Row over Australian visa rejection for top researcher
It also highlights the security vetting of postgraduate students at a time when Australian universities are stepping up research collaborations and student exchanges with Asian countries including under its New Colombo Plan, as the case is being seen as ‘unfriendly’ by Indian officials.
Indian officials said last week the government is in “active conversation” with Australian authorities over 'weapons of mass destruction'-linked denials of visas to Indian students.
The latest case concerns SM Ananth, who has an MTech degree from the prestigious Indian Institute of Technology Kanpur.
Ananth secured admission for fully-funded doctoral studies at the department of mechanical engineering, University of Melbourne in Australia, but received a visa rejection mid-July after waiting almost a year.
The letter from the Australian government said he was being refused entry because he was considered "a person whose presence in Australia may be directly or indirectly associated with the proliferation of weapons of mass destruction”.
The issue came to light when Shashi Tharoor, a well-known former UN diplomat, currently the MP representing the Thiruvananthapuram parliamentary constituency where Ananth has his home, wrote to India’s External Affairs Minister Sushma Swaraj.
Tharoor, chairman of the parliamentary standing committee on external affairs, has previously held posts in the Indian government as minister of state in both the external affairs ministry and the human resource development ministry which is responsible for higher education.
He urged Swaraj to take up Ananth’s case directly with her Australian counterpart since the matter went beyond an “individual case” of visa rejection – other cases had also come to light.
"I asked the [Australian] high commissioner [in Delhi] privately over email how an Indian scholar could be subject to such a bizarre suspicion, and stated that such a position is unacceptable since it clubs Indian nationals working in certain sectors with those of rogue nuclear states like North Korea and Pakistan," Tharoor wrote in his letter dated 16 July which he released on Twitter.
He later tweeted he was “outraged” by Australia’s attitude on the matter. Ananth had been sent a letter that “cast suspicion on his motives”, Tharoor said.
Visa denials can be contagious since applicants must state earlier denials by any country and provide details on why an application was rejected.
Ananth believes his troubles may have originated with an earlier visa denial by the United Kingdom government in 2014, after he secured admission and scholarships to study at the engineering departments of both Cambridge and Oxford universities.

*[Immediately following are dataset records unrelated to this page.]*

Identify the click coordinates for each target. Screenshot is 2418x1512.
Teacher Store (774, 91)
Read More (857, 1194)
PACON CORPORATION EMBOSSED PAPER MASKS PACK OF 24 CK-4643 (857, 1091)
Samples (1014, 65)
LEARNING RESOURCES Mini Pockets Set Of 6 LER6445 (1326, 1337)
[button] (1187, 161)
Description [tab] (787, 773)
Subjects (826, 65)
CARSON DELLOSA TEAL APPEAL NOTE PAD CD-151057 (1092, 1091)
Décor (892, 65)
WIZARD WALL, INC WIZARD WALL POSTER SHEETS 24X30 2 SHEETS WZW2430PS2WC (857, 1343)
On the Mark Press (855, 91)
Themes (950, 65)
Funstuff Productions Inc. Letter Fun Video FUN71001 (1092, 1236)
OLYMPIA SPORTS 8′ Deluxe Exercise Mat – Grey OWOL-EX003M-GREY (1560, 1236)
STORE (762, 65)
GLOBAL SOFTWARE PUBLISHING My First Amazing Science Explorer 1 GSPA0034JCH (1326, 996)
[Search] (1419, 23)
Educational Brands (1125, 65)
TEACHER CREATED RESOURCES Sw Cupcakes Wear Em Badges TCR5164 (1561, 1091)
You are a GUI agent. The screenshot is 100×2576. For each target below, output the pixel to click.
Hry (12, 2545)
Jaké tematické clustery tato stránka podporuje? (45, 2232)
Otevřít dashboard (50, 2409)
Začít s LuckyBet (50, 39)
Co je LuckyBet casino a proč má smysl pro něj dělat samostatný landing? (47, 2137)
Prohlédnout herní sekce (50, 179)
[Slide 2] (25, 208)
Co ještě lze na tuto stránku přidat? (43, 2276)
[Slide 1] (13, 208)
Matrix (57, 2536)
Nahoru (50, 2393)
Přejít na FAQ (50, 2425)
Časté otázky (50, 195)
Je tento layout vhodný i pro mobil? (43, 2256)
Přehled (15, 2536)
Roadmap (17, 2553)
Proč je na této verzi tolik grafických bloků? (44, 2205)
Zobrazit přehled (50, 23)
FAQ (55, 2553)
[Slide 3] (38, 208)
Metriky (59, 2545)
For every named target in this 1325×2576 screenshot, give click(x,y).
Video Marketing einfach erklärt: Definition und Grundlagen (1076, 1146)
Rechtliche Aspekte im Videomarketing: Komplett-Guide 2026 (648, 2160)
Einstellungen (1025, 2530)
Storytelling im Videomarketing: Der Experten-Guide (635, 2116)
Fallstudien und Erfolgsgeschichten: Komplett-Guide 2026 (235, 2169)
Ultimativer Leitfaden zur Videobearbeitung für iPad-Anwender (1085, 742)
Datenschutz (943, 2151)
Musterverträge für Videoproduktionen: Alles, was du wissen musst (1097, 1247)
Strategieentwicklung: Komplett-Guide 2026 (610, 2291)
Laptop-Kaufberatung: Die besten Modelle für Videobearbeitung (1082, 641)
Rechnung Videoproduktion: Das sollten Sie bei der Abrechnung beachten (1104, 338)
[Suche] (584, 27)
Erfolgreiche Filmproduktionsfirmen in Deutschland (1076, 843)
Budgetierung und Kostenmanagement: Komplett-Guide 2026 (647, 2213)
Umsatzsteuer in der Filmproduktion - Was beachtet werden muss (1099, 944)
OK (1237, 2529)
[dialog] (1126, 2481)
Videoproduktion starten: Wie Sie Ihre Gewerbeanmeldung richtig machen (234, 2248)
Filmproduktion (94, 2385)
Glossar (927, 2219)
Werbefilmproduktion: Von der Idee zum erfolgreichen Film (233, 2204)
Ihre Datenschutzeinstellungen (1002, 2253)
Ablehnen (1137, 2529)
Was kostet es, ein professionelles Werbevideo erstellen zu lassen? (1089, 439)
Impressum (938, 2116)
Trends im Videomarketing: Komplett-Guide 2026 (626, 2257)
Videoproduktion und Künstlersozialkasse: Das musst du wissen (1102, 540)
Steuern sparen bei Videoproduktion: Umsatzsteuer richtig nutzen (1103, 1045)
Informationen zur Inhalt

“I was denied Academic Technology Approval Scheme (ATAS) clearance even after changing my PhD research topic and re-applying as advised. I ended up losing a whole of 2014 with nothing gained at the end of it,” Ananth told University World News. “And now I am facing similar treatment by the Australian government.”
The UK foreign office’s ATAS vetting scheme for non-European Union students was set up in 2007 requiring mainly postgraduate students offered a place on ‘sensitive’ courses to apply for clearance. According to UK government statistics, some 20,000 postgraduate students applied for such clearance in 2014-15 and around 740 were denied.
But the UK foreign office also advises that the ATAS scheme must not be an “undue barrier” to academic exchange and is aware that it could have a “reputational impact” and affect international relations if the reasons for rejection are not clearly explained.
While Australia’s immigration department did not confirm referring to the UK rejections, its stated policy is that it relies on information from "other agencies".
A high-ranking official in India’s ministry of external affairs said at a media briefing on 17 August there had been “more than one case of visa denial” of Indian researchers admitted to Australian universities. His statements suggested this was now being addressed at a diplomatic level.
The high-ranking official ascribed the problem to “the visa guy signalling differently from the policy guy”.
Australia’s policy was apparent in a press statement by the Australian High Commission in mid-July which said: “We are strong supporters of India’s peaceful use of nuclear energy.” It referred to the 2014 signing by the two countries of the Australia-India Civil Nuclear Cooperation Agreement.
India was subjected to an international embargo on nuclear technology and materials after it exploded a nuclear device in 1974. But that changed in September 2008 when the 45-nation Nuclear Suppliers Group decided to allow India to engage in civilian nuclear trade under a special waiver to rules that included signing on to the Nuclear Non-Proliferation Treaty.
This is small consolation for Ananth and others who were admitted to top universities on the basis of academic excellence, only to be denied visas while being blacklisted as potential 'weapons of mass destruction' proliferators in the bargain.
Faculty members of universities in the UK and Australia as well as Ananth’s professor at the Indian Institute of Technology Kanpur have backed him, clarifying to authorities that his work has nothing to do with weapons of mass destruction.
Professor Richard Sandberg, chair of computational mechanics at the University of Melbourne, wrote to Australia’s Department of Immigration and Border Protection in June to say that Ananth’s proposed project dealt with transport systems and renewable power generation.
He said: “I would like to emphasise that the project is of purely academic nature and in no way involves any classified technology.”
Ananth fears his academic reputation will be tarnished internationally by the debacle.
“We hope this [denial of an Australian visa] won't affect Ananth's chances and we are testing this by applying to another university in another country," Tharoor told University World News.